*Obiettivo A*. Nel brano sul confine del Sillaro, con quale pertica si misuravano le terre al di là del fiume?
*Obiettivo B*. Restituisci testualmente il passo del brano sul confine del Sillaro compreso tra "Fino al 774, cioè" e "i Papi pretendevano.", estremi inclusi.

*Estratto*.
Non si può non prendere atto che
all’epoca detto confine era molto “ballerino”, ma occorre
tenere conto, che seppur non sempre documentato , deve per forza
essere stato segnato dal corso del Sillaro, in caso contrario sarebbe
difficile spiegare le differenze culturali fra i territori
delimitati da questo fiume, differenze che non si riscontrano nel
Senio-Santerno e tanto meno in corrispondenza di altri corsi di
acqua. Si pensi anche solo alle alla misurazioni delle terre: al di
là del Sillaro veniva fatta con la pertica longobarda di 12 piedi,
mentre al di qua si usava la pertica romana di 10 piedi. A
dimostrazione dell’esistenza e della lunga durata di questo
importante confine, sono state trovate, lungo il Sillaro, resti di
fortificazioni.
Fino al 774, cioè al termine
della dominazione longobarda, non risulta che detto confine abbia
subito delle variazioni, mentre invece, secondo alcune fonti, col
dominio dei Franchi, il confine sarebbe diventato di nuovo il
Panaro.
A questo punto,
considerati i ” buoni rapporti” che subito si instaurarono fra
Papi e Franchi, mi pare opportuno ripetere la doverosa precisazione
già fatta: il Panaro, più che un
confine di un vero territorio, spesso era solamente il confine di
terre che i Papi pretendevano.
Nonostante i buoni
rapporti, donazioni, privilegi ecc, non mancarono lotte per il
potere fra imperatori e Papi, fra Papi e Vescovi, fra conti e
marchesi, perciò periodo confuso con continue variazioni
territoriali. Difficile distinguere i confini ecclesiastici dai
confini civili, al riguardo è stata fatta molta confusione, un
esempio per tutti: considerato che grazie ad alcune donazioni, la
giurisdizione ecclesiastica ravennate, a volte detta anche Esarcato
di Ravenna , arrivava quasi alle porte
di Milano, quando si diceva “ Bologna
in Romagna,” non si doveva intendere
che Bologna faceva parte della Romagna, ma che faceva parte della
giurisdizione ecclesiastica ravennate. Perciò, al seguito di questa
importante constatazione, quando si cerca la posizione territoriale
che la città di Bologna ha avuto nel tempo, occorre sempre
distinguere se si tratta di documenti civili, oppure ecclesiastici.

*Dati registrati*.
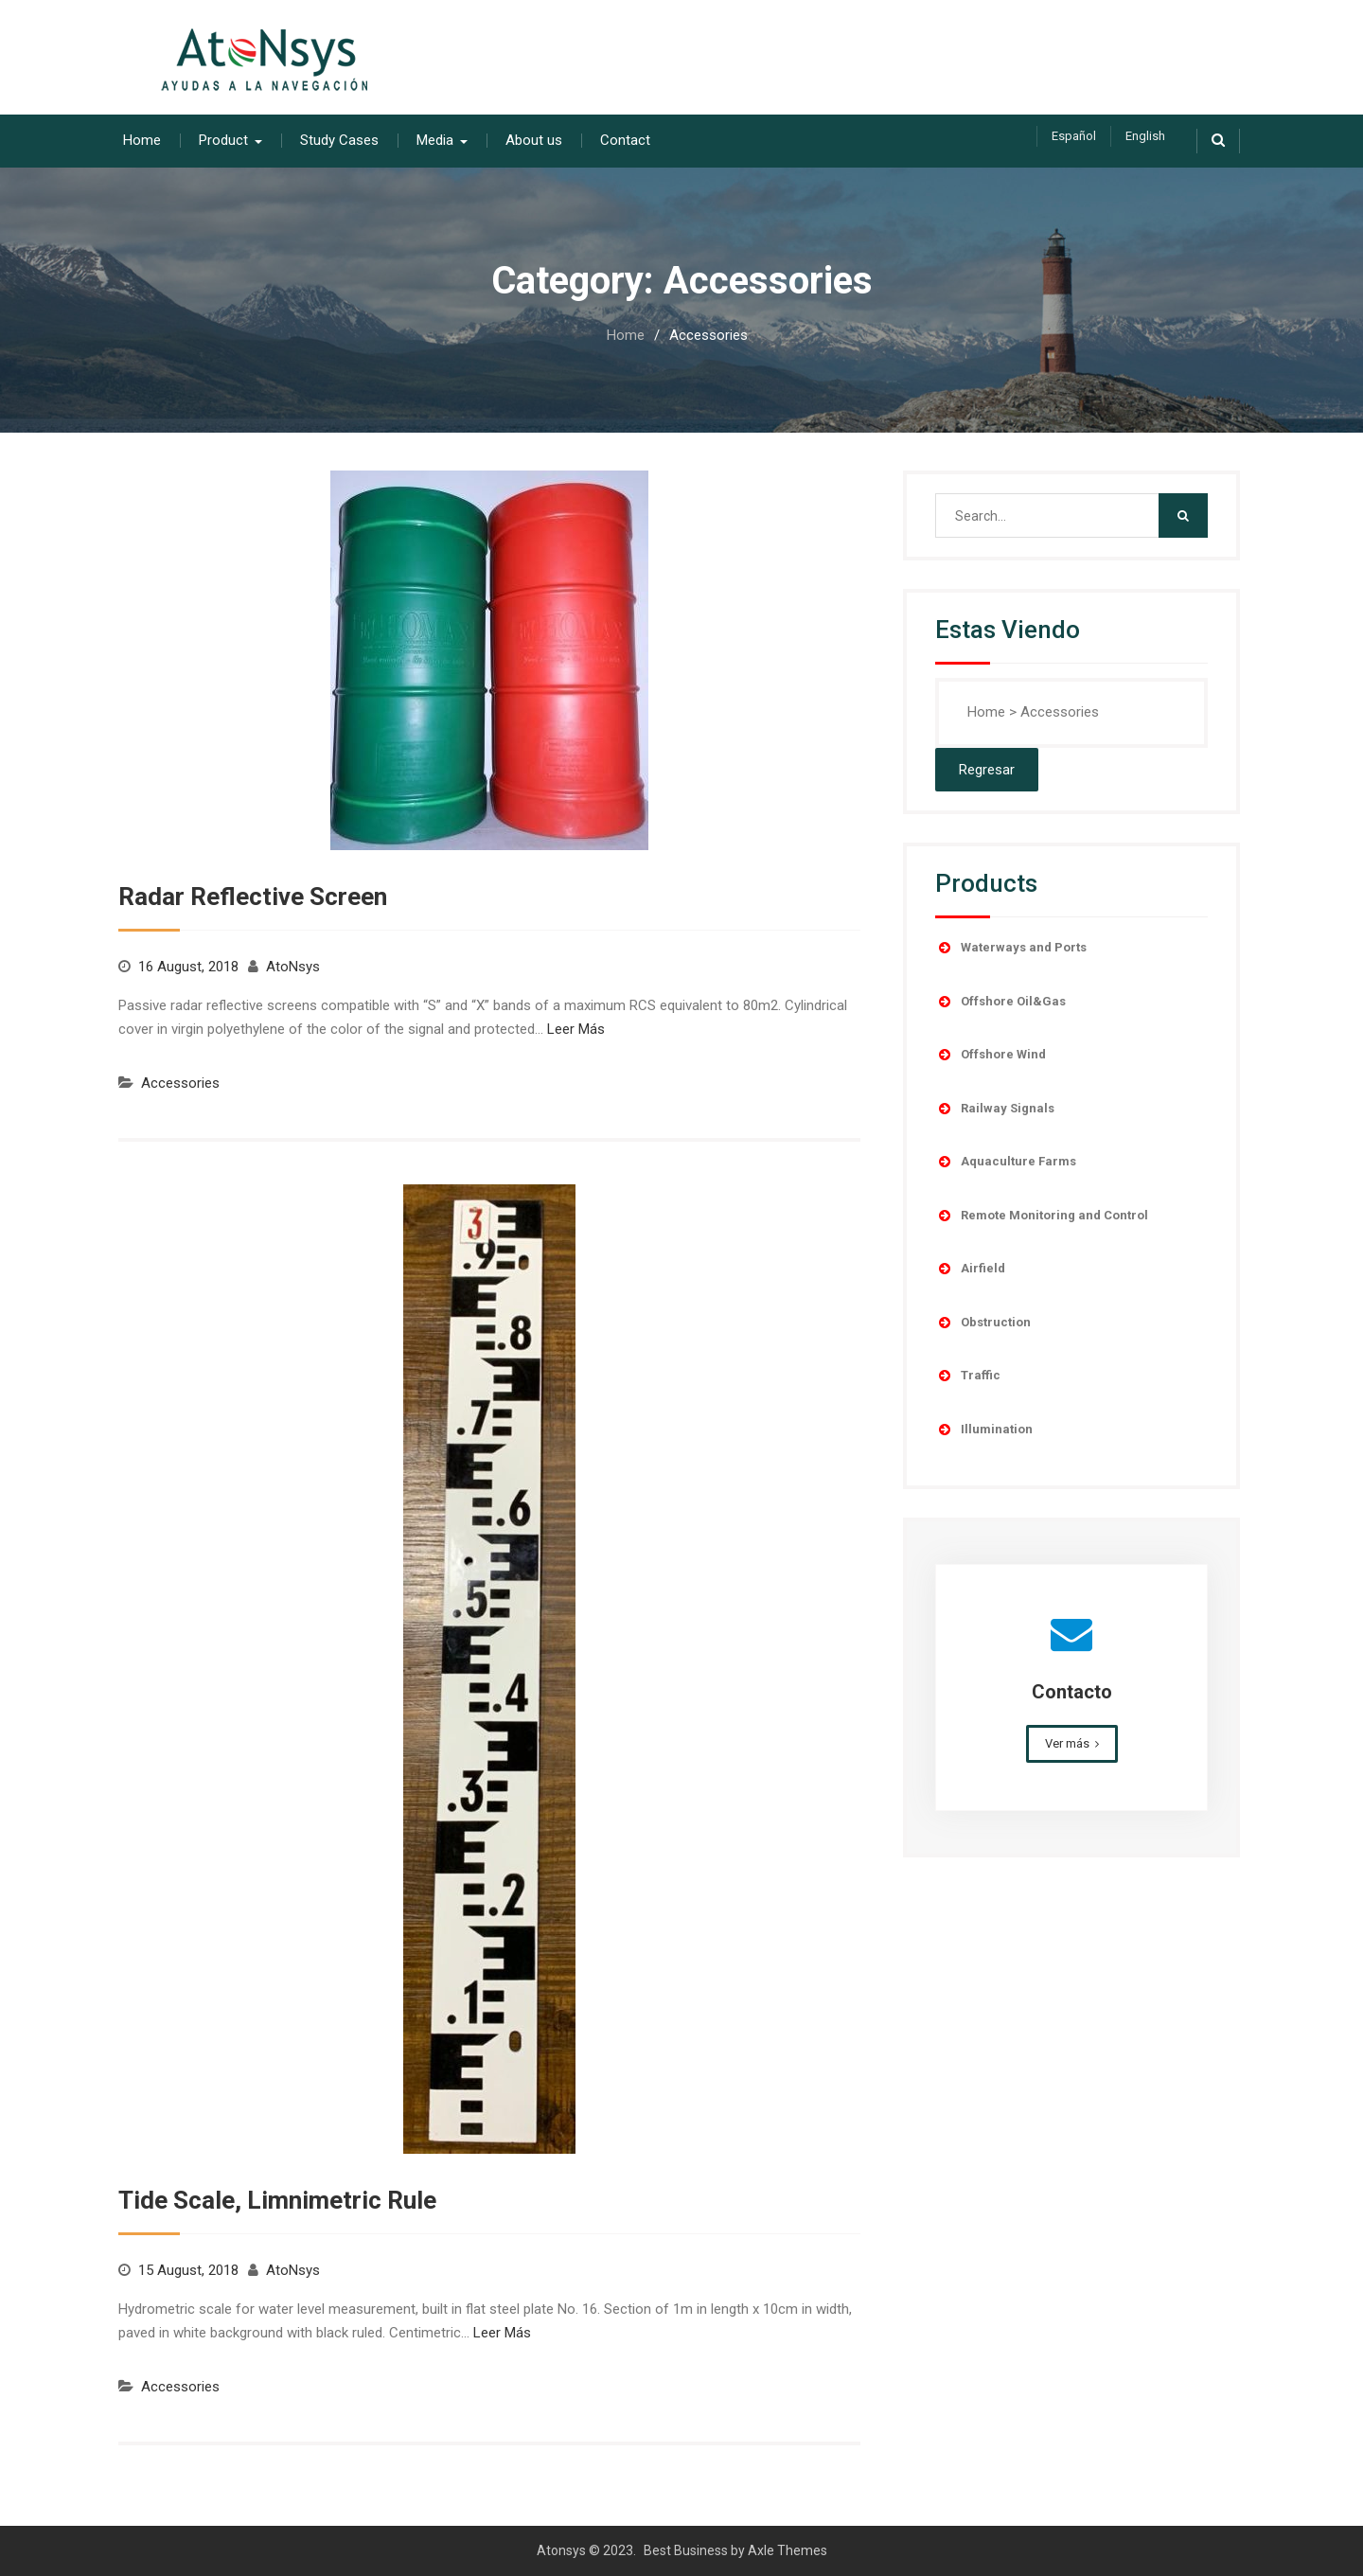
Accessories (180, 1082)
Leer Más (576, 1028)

*Risposta A*. Con la pertica longobarda di 12 piedi.

*Risposta B*.
Fino al 774, cioè al termine
della dominazione longobarda, non risulta che detto confine abbia
subito delle variazioni, mentre invece, secondo alcune fonti, col
dominio dei Franchi, il confine sarebbe diventato di nuovo il
Panaro.
A questo punto,
considerati i ” buoni rapporti” che subito si instaurarono fra
Papi e Franchi, mi pare opportuno ripetere la doverosa precisazione
già fatta: il Panaro, più che un
confine di un vero territorio, spesso era solamente il confine di
terre che i Papi pretendevano.